The DRE is done after the blood test for PSA. This is because an exam done within 6 weeks of the blood test can cause the PSA to rise artificially and give a false result.
What is the DRE?
Perhaps this is the part that worries you most about talking to the doctor about your symptoms or concerns. Your doctor will appreciate that and be as kind as possible.
The DRE involves the patient lying on his side while the doctor puts a gloved and lubricated finger (digit) into the rectum. Inside he can feel whether the prostate is enlarged. The exam shouldn't be painful.
You may also be asked for a sample of urine for testing and the doctor may take a blood test to look at your liver and kidney function.

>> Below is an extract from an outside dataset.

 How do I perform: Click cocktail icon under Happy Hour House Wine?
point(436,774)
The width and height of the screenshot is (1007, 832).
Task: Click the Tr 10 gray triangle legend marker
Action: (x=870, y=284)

If necessary you may have x-rays taken and scans of the bladder to see what's going on there and how the flow of urine is working. A specialist may also want to take a biopsy of the prostate to check for the presence of cancer cells that will confirm a diagnosis.
Early diagnosis of any cancer is best because treatment is often simpler and more successful. Finding the courage to talk to the doctor can be hard and he will understand that. But for your peace of mind and for that of your family, it's essential.